* WRITTEN PROBLEM *
From the material below, return each line that contains the word "Delete".

--- start of WORKING DATA ---

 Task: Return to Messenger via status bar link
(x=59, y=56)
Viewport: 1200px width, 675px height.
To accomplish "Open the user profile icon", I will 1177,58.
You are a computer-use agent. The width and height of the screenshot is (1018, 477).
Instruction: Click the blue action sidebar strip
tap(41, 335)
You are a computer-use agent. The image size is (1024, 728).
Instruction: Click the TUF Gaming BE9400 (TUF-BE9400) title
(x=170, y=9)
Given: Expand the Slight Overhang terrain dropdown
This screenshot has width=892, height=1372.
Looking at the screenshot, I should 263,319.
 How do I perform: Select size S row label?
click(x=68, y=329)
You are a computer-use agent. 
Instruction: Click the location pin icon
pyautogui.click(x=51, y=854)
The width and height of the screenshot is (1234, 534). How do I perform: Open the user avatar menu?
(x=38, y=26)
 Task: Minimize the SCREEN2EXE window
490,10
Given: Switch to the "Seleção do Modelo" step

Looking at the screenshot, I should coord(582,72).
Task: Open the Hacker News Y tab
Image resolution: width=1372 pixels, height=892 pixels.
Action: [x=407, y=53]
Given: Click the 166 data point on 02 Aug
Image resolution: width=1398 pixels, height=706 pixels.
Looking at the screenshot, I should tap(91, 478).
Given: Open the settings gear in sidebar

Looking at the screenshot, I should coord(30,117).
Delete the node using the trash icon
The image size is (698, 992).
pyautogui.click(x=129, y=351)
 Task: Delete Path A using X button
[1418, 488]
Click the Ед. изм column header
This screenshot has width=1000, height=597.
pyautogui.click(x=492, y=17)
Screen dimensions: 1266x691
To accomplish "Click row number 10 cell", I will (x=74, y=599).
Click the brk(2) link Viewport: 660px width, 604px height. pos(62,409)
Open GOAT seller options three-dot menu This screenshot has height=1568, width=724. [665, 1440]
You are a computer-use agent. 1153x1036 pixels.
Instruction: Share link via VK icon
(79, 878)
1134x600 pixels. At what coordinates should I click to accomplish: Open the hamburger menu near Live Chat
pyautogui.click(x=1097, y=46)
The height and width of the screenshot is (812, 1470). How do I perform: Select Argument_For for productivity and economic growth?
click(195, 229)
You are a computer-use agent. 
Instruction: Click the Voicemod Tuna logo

--- end of WORKING DATA ---

* SOLUTION TO THE EXERCISE *
Delete the node using the trash icon
 Task: Delete Path A using X button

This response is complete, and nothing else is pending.